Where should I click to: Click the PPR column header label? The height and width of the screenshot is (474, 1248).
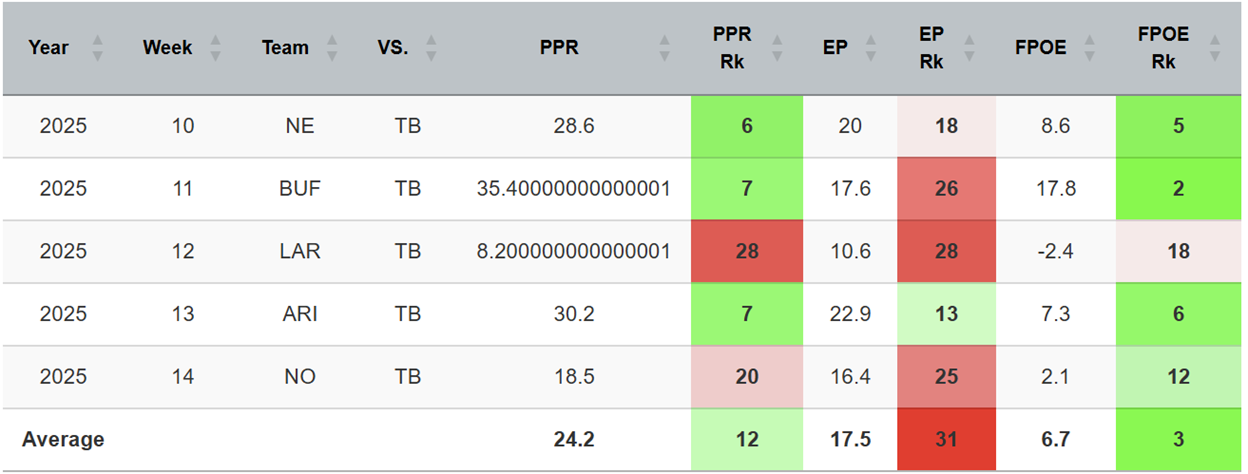[559, 47]
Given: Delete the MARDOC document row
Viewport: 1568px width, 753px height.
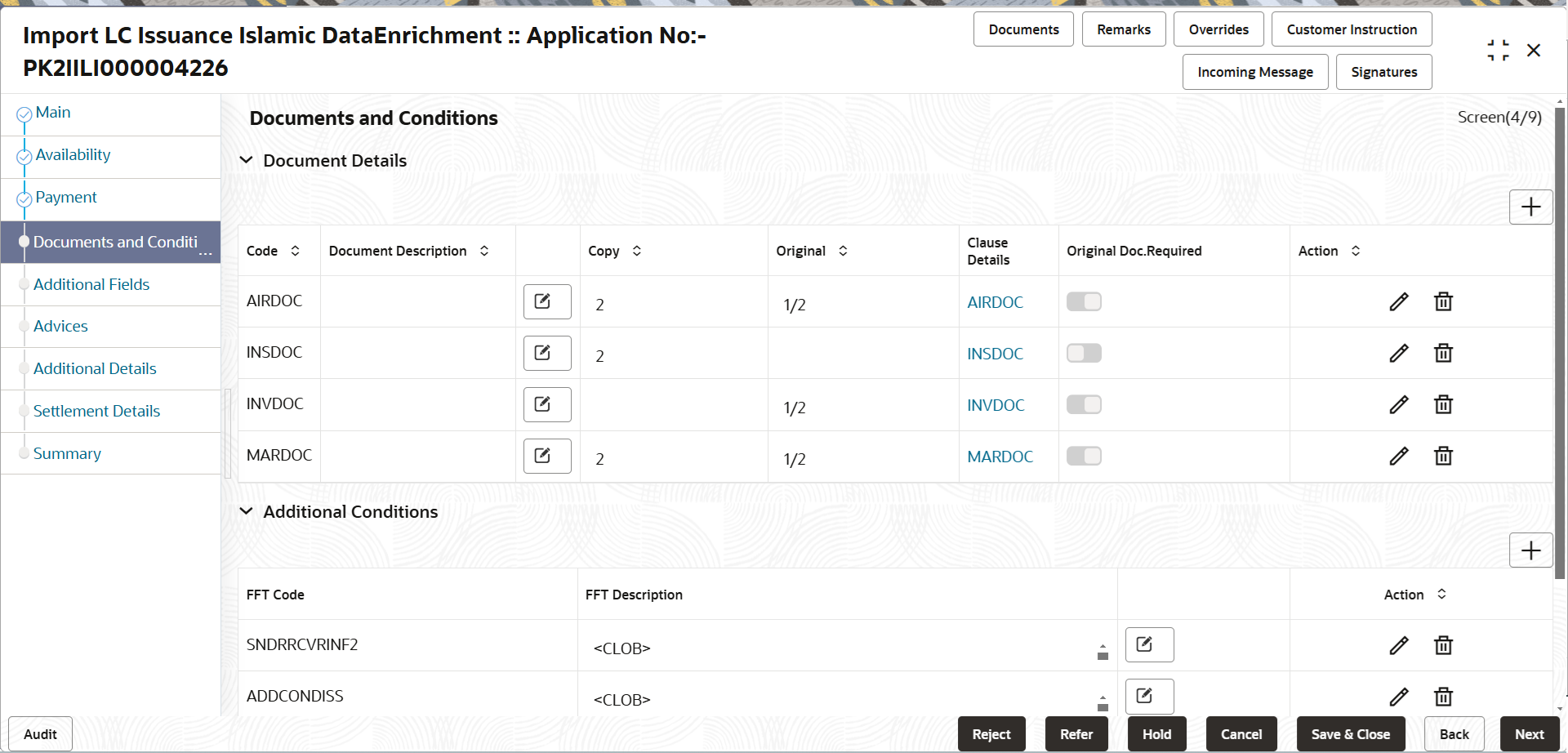Looking at the screenshot, I should [1443, 457].
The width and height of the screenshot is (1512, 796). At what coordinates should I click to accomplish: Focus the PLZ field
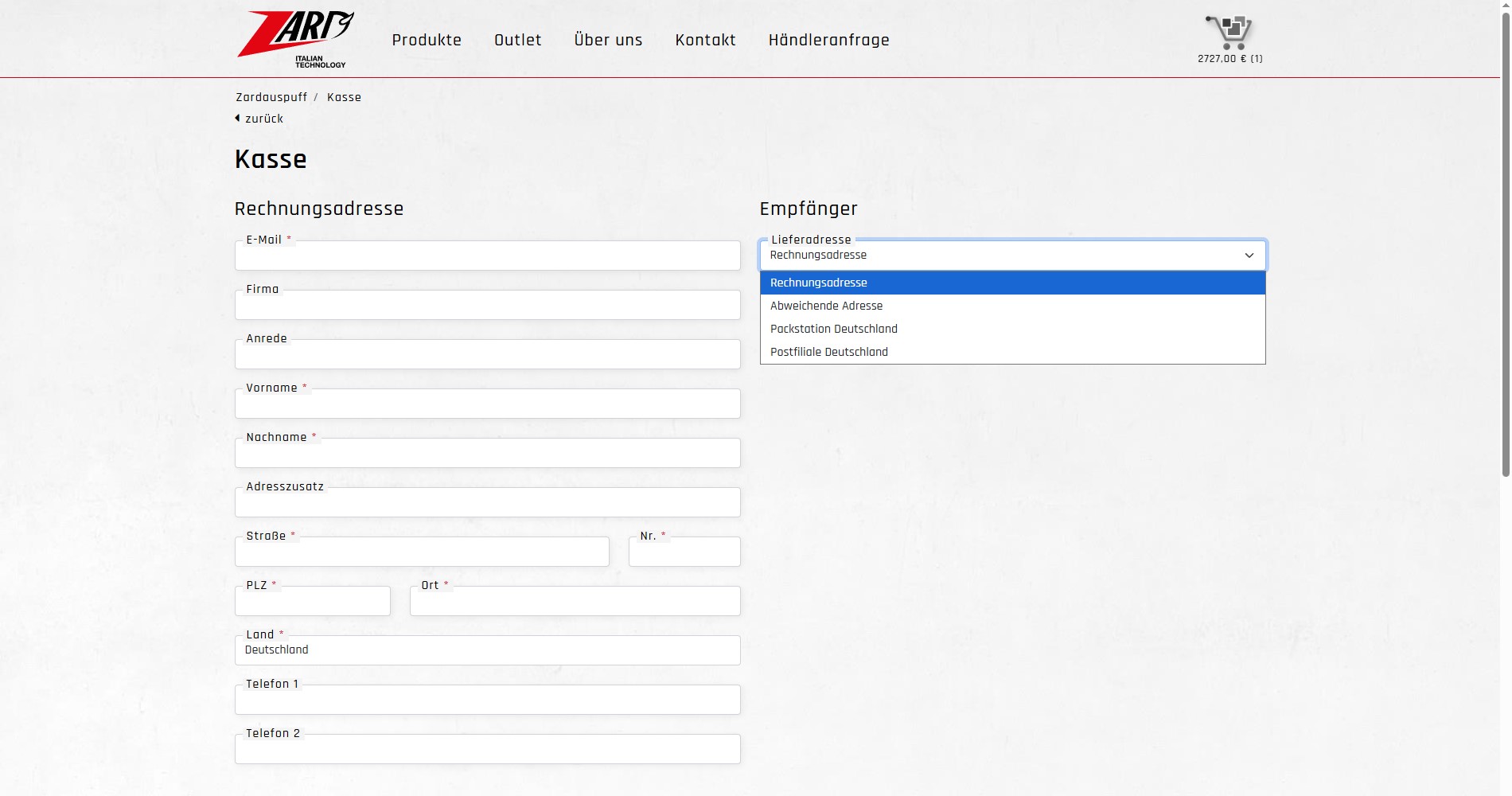312,602
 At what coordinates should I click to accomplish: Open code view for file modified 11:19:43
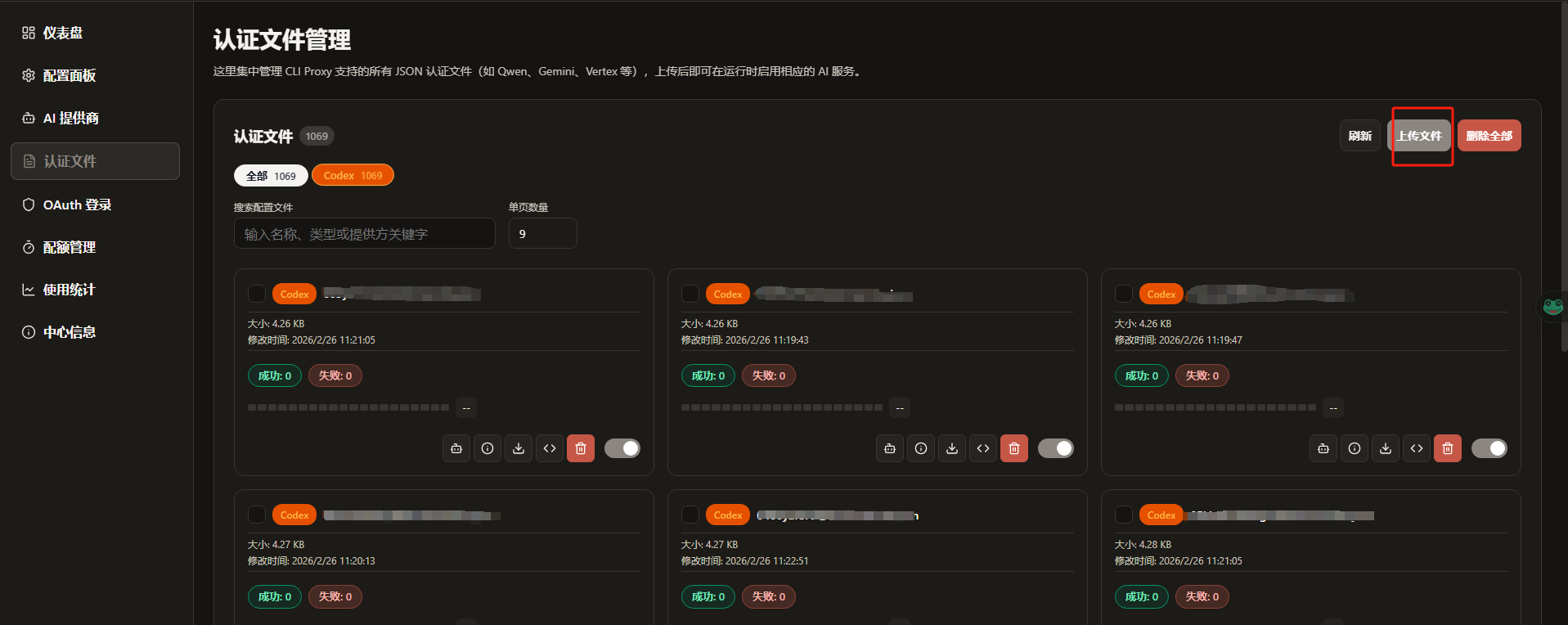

☆ ☆ ☆

*ABOUT THIS TASK*. Transcribe exactly the line containing "The width and" and every line after it through the end of the listing above; pictures are not part of the copy.

*REPLY TO THE EXERCISE*.
The width and height of the screenshot is (1512, 796). At what coordinates should I click to accomplish: Focus the PLZ field
312,602
 At what coordinates should I click to accomplish: Open code view for file modified 11:19:43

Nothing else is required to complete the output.